● **The data**:
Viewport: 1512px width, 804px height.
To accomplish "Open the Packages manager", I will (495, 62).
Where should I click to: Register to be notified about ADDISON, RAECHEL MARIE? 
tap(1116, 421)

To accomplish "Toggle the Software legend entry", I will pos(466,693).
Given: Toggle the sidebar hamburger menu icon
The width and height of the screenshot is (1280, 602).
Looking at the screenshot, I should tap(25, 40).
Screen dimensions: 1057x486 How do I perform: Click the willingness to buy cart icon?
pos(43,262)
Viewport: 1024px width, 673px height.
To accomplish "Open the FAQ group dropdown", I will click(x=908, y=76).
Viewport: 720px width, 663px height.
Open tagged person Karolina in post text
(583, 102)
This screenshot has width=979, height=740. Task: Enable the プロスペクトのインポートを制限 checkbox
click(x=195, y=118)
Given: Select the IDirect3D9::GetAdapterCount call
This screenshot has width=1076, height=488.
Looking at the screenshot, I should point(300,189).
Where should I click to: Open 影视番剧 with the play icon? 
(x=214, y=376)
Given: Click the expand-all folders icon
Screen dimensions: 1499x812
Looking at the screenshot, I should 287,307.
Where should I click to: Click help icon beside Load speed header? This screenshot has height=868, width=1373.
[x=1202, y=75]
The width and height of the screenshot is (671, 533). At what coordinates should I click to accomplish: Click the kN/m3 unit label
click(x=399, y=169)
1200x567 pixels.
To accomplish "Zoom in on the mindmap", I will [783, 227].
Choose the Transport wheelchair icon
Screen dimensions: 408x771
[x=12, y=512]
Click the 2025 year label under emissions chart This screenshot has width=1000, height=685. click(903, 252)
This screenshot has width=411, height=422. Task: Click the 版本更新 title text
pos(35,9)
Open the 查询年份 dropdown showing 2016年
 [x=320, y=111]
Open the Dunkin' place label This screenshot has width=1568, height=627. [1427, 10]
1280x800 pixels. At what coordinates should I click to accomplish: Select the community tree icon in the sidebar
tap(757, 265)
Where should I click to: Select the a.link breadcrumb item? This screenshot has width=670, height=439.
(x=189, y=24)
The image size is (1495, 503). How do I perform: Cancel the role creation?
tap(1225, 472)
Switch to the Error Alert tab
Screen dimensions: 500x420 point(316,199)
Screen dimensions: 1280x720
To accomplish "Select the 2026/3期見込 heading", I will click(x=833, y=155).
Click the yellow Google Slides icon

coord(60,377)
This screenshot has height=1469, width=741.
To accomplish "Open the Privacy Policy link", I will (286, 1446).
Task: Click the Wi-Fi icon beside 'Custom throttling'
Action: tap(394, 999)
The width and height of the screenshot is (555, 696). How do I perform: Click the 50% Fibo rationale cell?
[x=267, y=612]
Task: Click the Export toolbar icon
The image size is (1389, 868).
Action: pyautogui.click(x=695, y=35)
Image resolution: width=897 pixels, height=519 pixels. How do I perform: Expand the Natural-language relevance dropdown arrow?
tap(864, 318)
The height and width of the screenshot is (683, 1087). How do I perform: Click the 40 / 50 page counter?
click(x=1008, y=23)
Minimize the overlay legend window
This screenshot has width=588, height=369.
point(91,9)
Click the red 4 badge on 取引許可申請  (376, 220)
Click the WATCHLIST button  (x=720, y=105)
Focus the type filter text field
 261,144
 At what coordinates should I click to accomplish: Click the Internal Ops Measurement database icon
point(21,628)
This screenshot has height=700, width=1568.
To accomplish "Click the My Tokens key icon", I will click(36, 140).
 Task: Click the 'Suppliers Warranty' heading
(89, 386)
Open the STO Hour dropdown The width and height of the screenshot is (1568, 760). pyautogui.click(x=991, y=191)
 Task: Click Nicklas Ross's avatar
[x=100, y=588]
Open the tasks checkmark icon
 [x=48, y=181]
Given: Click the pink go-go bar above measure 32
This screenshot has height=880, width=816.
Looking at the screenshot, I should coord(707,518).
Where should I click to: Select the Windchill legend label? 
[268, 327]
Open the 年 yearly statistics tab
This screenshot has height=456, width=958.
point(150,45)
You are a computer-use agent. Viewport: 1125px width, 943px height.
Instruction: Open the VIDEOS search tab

● **What you should do**:
A word-for-word copy of the entries, from the first line through the line containing "Given: Click the expand-all folders icon", is the whole answer.

● **Solution**:
Viewport: 1512px width, 804px height.
To accomplish "Open the Packages manager", I will (495, 62).
Where should I click to: Register to be notified about ADDISON, RAECHEL MARIE? 
tap(1116, 421)

To accomplish "Toggle the Software legend entry", I will pos(466,693).
Given: Toggle the sidebar hamburger menu icon
The width and height of the screenshot is (1280, 602).
Looking at the screenshot, I should tap(25, 40).
Screen dimensions: 1057x486 How do I perform: Click the willingness to buy cart icon?
pos(43,262)
Viewport: 1024px width, 673px height.
To accomplish "Open the FAQ group dropdown", I will click(x=908, y=76).
Viewport: 720px width, 663px height.
Open tagged person Karolina in post text
(583, 102)
This screenshot has width=979, height=740. Task: Enable the プロスペクトのインポートを制限 checkbox
click(x=195, y=118)
Given: Select the IDirect3D9::GetAdapterCount call
This screenshot has width=1076, height=488.
Looking at the screenshot, I should point(300,189).
Where should I click to: Open 影视番剧 with the play icon? 
(x=214, y=376)
Given: Click the expand-all folders icon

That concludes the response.